Reproduce the following records verbatim, beginning at the line that contains "The height and width of the screenshot is (384, 683)." and ending after the line that contains "[x=114, y=21]".

· · · · · · ·

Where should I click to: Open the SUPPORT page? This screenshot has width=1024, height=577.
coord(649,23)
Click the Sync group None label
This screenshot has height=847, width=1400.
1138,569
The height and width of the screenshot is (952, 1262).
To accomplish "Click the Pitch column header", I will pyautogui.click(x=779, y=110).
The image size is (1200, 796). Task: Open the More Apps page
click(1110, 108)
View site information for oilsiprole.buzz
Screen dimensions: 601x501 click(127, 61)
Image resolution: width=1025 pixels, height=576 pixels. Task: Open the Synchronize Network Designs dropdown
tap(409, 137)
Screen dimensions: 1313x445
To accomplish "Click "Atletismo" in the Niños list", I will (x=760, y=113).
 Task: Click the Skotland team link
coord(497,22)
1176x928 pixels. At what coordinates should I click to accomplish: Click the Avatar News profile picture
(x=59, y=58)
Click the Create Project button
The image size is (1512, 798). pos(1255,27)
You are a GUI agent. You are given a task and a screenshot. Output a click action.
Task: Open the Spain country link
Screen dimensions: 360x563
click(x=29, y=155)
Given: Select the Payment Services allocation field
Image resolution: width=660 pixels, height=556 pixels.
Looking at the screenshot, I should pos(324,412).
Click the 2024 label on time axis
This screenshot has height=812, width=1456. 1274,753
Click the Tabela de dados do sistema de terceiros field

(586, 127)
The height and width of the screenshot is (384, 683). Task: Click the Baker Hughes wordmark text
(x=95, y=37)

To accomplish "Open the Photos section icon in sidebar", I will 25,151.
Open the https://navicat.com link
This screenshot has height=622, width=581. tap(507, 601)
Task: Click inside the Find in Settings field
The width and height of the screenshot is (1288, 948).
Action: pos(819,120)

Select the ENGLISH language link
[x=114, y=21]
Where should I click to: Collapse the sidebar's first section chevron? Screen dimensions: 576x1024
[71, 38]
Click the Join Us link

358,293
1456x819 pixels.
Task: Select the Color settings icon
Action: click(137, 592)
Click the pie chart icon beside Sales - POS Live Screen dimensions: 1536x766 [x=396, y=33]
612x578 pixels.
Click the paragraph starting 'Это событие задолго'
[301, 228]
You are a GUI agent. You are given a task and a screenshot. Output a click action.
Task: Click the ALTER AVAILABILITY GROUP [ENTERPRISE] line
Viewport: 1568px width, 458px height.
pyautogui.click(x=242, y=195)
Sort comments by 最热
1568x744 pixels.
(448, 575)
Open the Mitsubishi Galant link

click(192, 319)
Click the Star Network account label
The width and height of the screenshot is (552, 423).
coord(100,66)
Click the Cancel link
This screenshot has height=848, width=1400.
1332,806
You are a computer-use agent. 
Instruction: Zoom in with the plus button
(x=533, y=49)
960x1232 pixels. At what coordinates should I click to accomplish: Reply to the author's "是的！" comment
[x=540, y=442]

· · · · · · ·

### [RESPONSE]
The height and width of the screenshot is (384, 683). Task: Click the Baker Hughes wordmark text
(x=95, y=37)

To accomplish "Open the Photos section icon in sidebar", I will 25,151.
Open the https://navicat.com link
This screenshot has height=622, width=581. tap(507, 601)
Task: Click inside the Find in Settings field
The width and height of the screenshot is (1288, 948).
Action: pos(819,120)

Select the ENGLISH language link
[x=114, y=21]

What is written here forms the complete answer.